徳川軍との戦に備え、籠城の構えを見せる持舟城の向井水軍。主人公・正綱はしかし、その最中に城を抜け出し釣りに耽る有様だ。

何となく周囲の異変に気付きながらも、一度針にかかった大物を釣り上げる事に夢中の正綱。大物を仕留めはしたが、気が付けば城は炎上。留守の間に徳川軍に攻め入られ、父も、慕う義兄も、戻るべき城も失った正綱。泣きじゃくり自らも死を望んだが、城を抜け出した父の側近に厳しくたしなめられ、向井水軍の再生を誓う。

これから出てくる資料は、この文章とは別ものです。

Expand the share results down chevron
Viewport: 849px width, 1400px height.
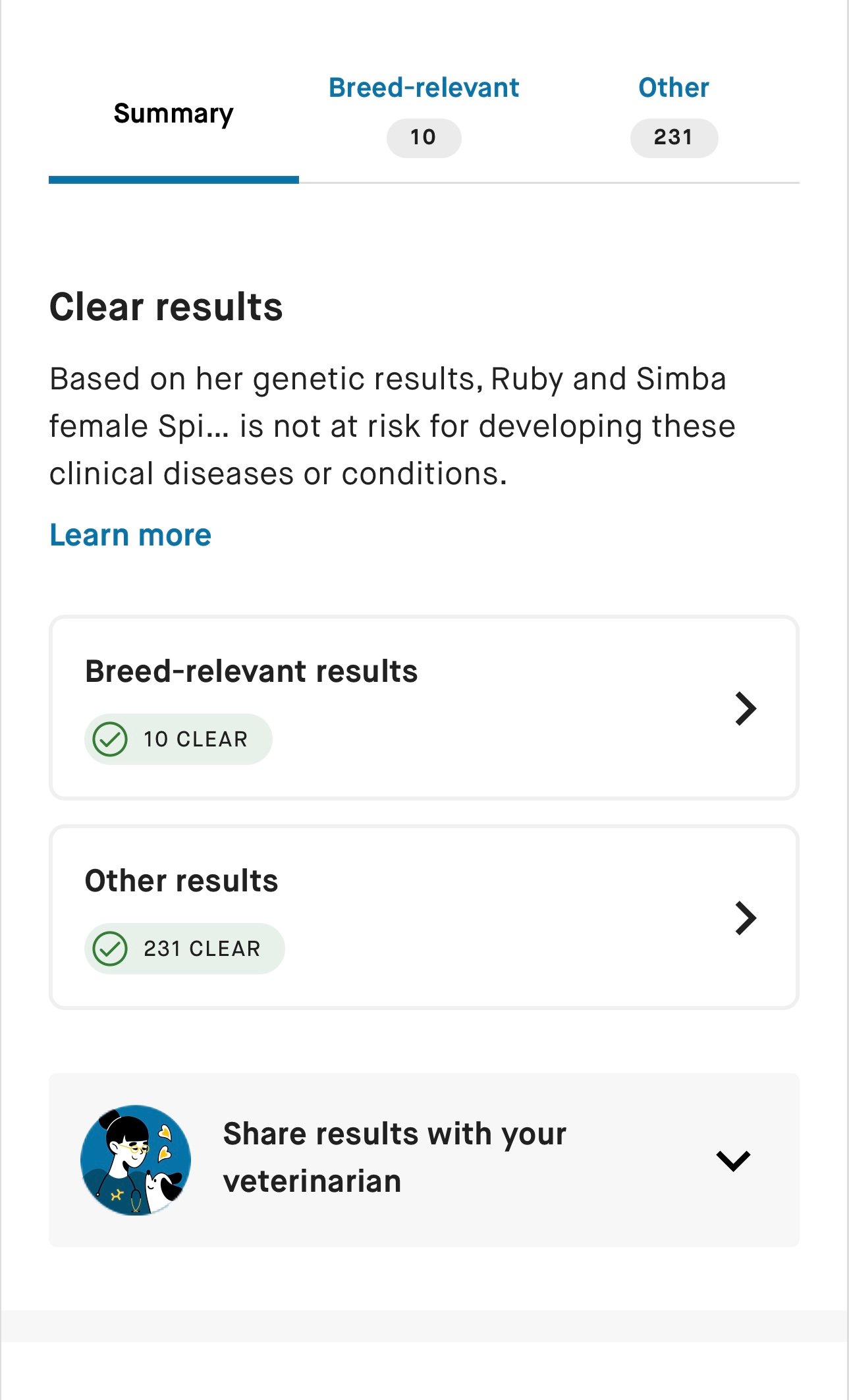(x=733, y=1161)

が、それでも尚、正綱は釣りをやめない。「魚釣り侍」と清水湊の海賊衆に揶揄されていても、家族になじられても、「だって本当のことだからね」、と笑って意に介さない。ここまで堂々とされてしまうと、読者としてもあきれるどころか、却って凄みを感じてしまうから不思議だ。手の平を返すように人が変わってしまうような男は逆にダメなのかもしれないと関心してしまうのだ。事実、物語序盤のこの一言から正綱を好きになる。

そんな正綱、海に出るとやはり腕は立つ。敗戦直後の弱小水軍を鍛え上げ、北条水軍の巨大な安宅船に対して巧みな奇襲作戦を試みる。この北条水軍は作品全編を通して正綱の宿敵となるが、向井水軍による息もつかせぬ海戦描写が爽快だ。時に鳥肌が立ち、また時には心の中で喝采を送る。

向井水軍の個性的な面々にも注目したい。持舟城での敗戦での生き残りで海には滅法強い海坊主、神がかり的な砲術を見せる弥助など。そして二人の息子との父子関係も印象深い。

初読から約20年後に再読してからの感想となったが、当時の感動が思い起こされ、改めて著者が描く「いくさ人」の爽やかさに唸った。